In the distance, ducks scatter then a walrus suddenly surfaces

Walruses have been filmed attacking spectacled eider ducks in the Bering Sea, behaviour never seen before.

Walruses are known to feed on bottom-dwelling animals such as clams, so it is highly unusual to see them attempt to catch and eat ducks.

A BBC natural history crew captured footage of the odd behaviour from a distance using a specialist camera mounted on a high-flying helicopter.

Details are published in the Journal of the Arctic Institute of North America.

The spectacled eider (Somateria fischeri) is a large sea duck that breeds on the coasts of Alaska and northeastern Siberia.


During winter and spring migration they gather in huge flocks on the Bering Sea, concentrating in relatively small areas of open water within the sea ice.

"This is where the world's entire population of spectacled eider comes during winter," says Mr Jeff Wilson, who directed the shoot for the BBC natural history documentary Frozen Planet due to broadcast in 2011.

Studying and filming this spectacular gathering is difficult, due to the remote location.

However, in March 2008 the film crew joined a scientific research expedition to the region.

"The expedition allowed a unique opportunity to be in the right place at the right time, in order to find these big aggregations of spectacled eiders," Mr Wilson explains.

Using a ship-based helicopter, Mr Wilson and cameraman Mr David McKay flew over the sea ice to film the ducks from high-altitude.


As they did so, they noticed some unusual activity on the surface.

"There were certain pockets of ducks that started to fly away in big starbursts. It's not normal for ducks to expend energy like that," says Mr Wilson.

"Suddenly in the middle of the starburst a walrus came up. It then started to chase the ducks. It was pretty obvious it was hunting them."
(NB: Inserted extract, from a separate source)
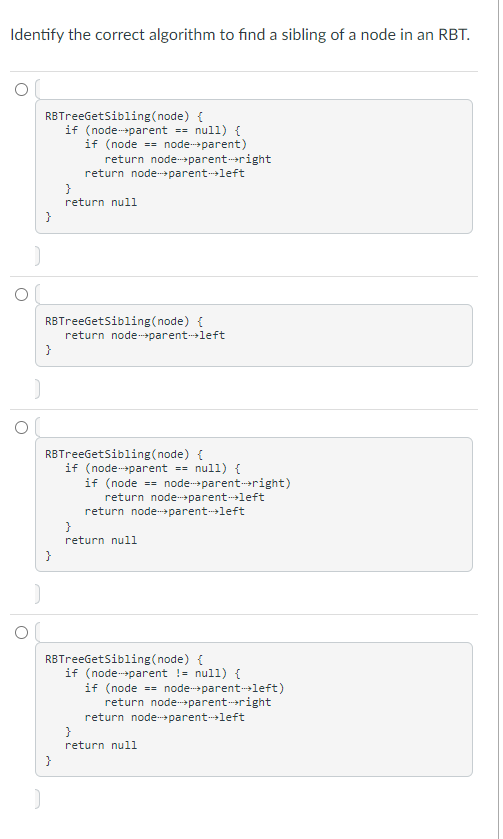Select the radio button for the first answer

pos(21,89)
During 75 minutes of filming the walrus made eight attempts to catch a duck.

The behaviour is so unusual that it has been studied by zoologist Professor James Lovvorn from Southern Illinois University, Illinois, US, who wrote up his findings in the journal.
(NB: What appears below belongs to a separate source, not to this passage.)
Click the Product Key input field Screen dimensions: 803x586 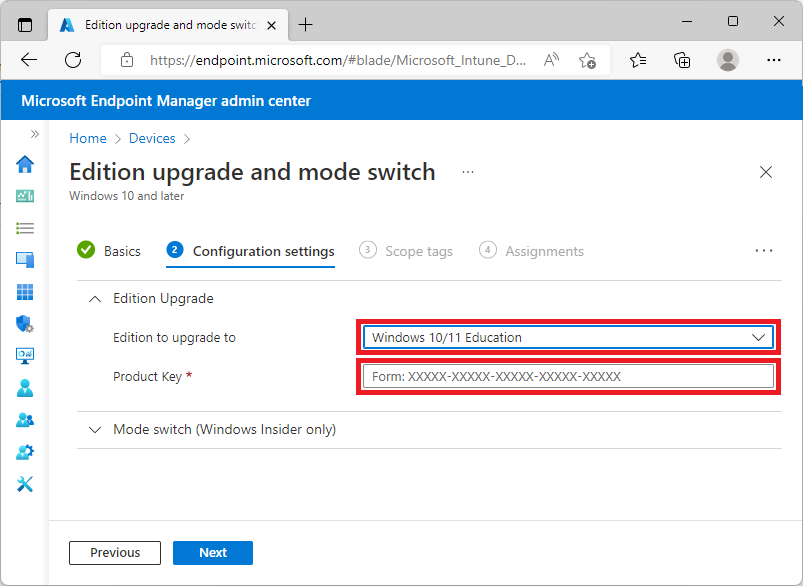[x=567, y=377]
Walruses have previously been known to feed on birds, but the majority of their diet consists of molluscs and small prey found on the sea floor.

"No one has reported such attacks on large flocks of ducks by walruses before," Prof Lovvorn told the BBC.


The repeated attempts to catch a duck suggest it may be a common foraging strategy, and since studying the footage Prof Lovvorn has been contacted by other scientists who have witnessed similar behaviour in March this year.

He suspects that predation by walruses may impact the feeding and courtship behaviour of overwintering eiders in the region.